Arab ministers were spurred to action by worsening violence  in Syria and by the Assad government’s failure to meet a  deadline to let in Arab monitors and take other steps to end its  crackdown on the uprising.

“It is a symbolic but a huge step. The Arab League has tried  to stop civilian killings but it failed. Now it is removing the  Arab cover from the regime, which could make it easier for the  international community to intervene,” said opposition figure  Walid al-Bunni.

“No one wants to see ordinary Syrians deprived of essential  supplies. The Arabs are telling Bashar: ‘You are killing the  people to whom you say you belong. We will not receive you in  our capitals. We’re freezing your assets. We are not investing  in your country,’“ Bunni said from Cairo.

Even so, the measures could plunge Syria deeper into  economic crisis.
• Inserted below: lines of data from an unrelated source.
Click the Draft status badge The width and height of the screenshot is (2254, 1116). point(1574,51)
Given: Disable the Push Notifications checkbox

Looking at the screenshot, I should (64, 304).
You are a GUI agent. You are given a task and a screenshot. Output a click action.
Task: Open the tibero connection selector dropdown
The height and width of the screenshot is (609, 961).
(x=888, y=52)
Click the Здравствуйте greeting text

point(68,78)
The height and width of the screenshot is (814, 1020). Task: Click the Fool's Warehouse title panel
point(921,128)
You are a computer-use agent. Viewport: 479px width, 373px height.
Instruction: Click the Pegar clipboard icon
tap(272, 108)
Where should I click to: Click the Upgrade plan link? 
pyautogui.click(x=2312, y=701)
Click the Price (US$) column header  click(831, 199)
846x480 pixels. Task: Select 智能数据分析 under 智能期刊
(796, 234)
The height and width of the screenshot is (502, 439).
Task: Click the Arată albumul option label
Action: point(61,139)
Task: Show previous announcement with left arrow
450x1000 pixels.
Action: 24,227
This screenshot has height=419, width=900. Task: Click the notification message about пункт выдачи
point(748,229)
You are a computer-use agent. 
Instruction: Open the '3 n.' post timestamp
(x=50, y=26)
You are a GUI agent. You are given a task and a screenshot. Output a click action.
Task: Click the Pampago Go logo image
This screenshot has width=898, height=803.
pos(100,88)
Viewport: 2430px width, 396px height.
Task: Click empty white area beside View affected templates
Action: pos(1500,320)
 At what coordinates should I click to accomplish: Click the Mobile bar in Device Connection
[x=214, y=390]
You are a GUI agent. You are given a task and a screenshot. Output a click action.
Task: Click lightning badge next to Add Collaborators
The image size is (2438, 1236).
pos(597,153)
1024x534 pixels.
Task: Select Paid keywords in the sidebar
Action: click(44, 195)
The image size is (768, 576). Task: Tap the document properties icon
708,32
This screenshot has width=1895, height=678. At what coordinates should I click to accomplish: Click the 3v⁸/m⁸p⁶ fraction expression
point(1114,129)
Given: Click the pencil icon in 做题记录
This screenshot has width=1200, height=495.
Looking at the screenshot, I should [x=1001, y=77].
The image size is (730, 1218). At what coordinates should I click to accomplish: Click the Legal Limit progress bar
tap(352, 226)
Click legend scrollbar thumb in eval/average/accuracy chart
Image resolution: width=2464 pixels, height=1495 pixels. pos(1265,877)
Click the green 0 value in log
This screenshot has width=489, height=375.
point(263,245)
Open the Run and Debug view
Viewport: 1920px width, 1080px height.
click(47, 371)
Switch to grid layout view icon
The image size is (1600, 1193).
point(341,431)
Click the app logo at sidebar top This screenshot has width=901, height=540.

Syrian official media quoted an undated letter by Syrian  Foreign Minister Walid al-Moualem to the Arab League as saying  Damascus viewed the plan for monitors as interference in its  affairs.

“We trust that all Arab countries stand against foreign  interference in the affairs of Arab countries. Therefore we hope  that the League will issue (a statement) confirming this,” he  said.

The League for decades avoided action against its 22  members.

But it has been galvanised by pressure from Gulf Arabs,  already angry at Syria’s alliance with regional rival Iran, by  the political changes brought about by Arab uprisings, and by  the scale of the Syrian bloodshed.

TANK FIRE
Troops backed by armour killed 11 people, including two  children, in Rankous, a town 30 km (19 miles) north of Damascus  as they raided houses looking for activists who had taken part  in anti-Assad rally on Friday that was broadcast live on  al-Jazeera television, activists said.

“It is difficult to know what is happening in Rankous  exactly. The communications have been cut. A couple of Facebook  messages that trickled from there talked about heavy tank fire  on the town,” said one activist, who lives in Damascus and gave  his name as Fares.

“There were hit-and-run attacks by insurgents on loyalist  forced in Rankous last week. The raid today may be also in  revenge of that,” he said.

In the eastern city of Deir al-Zor, security police killed  two people and wounded 10 at a funeral of an activist.

“The funeral came under fire at the mosque when the crowd  started chanting ‘the people weren’t the downfall of the  regime’,” Abu Jassem, an activist in the city, said by phone.

In al-Ghab plain, northwest of the city of Hama, troops  arrested dozens of villagers in the town of Kfar Nbouzeh, burnt  six houses belonging to activists and ransacked shops, the  Syrian Observatory for Human Rights said, adding that 11 people  were also killed in the central province of Homs.

“Even regular food stores were not spared from the  ransacking,” said Rami Abdelrahman, the Observatory’s director.

The United Nations says the crackdown has killed more than  3,500 people. Along with peaceful protests, some of Assad’s  opponents are fighting back. Army defectors have loosely grouped  under the Syrian Free Army and more insurgent attacks on  loyalist troops have been reported in the last several weeks.

The defectors are drawn from the majority Sunni rank and  file. The military and security apparatus are dominated by  officers from Assad’s minority Alawite sect, an offshoot of  Islam that has controlled the majority Sunni country for the  last five decades.